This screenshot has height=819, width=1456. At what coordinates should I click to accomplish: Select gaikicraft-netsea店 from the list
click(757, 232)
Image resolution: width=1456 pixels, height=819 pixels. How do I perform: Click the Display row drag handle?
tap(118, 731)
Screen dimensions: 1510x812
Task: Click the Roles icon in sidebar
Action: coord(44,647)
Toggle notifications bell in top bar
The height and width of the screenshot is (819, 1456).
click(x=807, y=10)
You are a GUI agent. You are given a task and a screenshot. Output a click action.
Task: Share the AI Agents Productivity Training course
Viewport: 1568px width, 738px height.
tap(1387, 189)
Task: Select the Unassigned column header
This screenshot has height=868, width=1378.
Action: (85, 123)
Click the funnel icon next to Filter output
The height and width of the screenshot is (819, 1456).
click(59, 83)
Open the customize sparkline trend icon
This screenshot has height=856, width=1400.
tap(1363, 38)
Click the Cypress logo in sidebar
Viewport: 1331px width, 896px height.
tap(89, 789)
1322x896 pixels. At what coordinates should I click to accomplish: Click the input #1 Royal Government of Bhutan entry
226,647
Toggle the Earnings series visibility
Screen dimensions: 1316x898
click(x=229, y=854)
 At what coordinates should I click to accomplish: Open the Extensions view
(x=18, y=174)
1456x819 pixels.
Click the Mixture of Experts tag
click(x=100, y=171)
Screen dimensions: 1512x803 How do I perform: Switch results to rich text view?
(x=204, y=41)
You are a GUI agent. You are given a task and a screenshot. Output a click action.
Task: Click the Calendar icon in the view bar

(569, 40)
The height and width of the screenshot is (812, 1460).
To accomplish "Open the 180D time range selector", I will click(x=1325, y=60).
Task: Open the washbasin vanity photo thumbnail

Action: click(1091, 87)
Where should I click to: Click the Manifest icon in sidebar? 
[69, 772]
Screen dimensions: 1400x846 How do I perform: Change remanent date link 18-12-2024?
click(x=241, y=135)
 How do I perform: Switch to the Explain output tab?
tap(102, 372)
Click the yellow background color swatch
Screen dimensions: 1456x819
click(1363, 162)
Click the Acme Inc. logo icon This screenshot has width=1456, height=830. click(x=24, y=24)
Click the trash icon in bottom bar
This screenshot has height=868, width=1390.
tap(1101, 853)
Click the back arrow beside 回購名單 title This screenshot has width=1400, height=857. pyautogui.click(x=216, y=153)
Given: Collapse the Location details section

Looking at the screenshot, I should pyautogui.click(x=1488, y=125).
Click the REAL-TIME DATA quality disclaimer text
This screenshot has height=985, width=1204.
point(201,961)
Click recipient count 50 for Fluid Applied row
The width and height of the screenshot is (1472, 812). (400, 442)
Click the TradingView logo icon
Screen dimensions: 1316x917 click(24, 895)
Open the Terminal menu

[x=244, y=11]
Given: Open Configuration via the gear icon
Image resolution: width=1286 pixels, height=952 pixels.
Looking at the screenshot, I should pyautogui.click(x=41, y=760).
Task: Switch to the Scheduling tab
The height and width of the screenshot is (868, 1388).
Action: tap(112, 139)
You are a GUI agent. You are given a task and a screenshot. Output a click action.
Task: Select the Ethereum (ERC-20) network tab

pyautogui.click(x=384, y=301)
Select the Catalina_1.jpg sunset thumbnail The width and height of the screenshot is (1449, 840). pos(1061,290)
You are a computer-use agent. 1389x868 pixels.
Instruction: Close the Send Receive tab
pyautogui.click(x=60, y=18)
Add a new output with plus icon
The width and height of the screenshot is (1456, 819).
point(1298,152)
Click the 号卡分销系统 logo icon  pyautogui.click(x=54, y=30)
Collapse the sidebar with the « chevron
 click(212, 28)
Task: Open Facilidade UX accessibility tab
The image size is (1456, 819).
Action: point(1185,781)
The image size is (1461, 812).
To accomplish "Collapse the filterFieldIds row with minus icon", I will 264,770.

What needs to be done: Copy each line of the listing above that includes the word "will".

Exercise result:
To accomplish "Open the 180D time range selector", I will click(x=1325, y=60).
To accomplish "Collapse the filterFieldIds row with minus icon", I will 264,770.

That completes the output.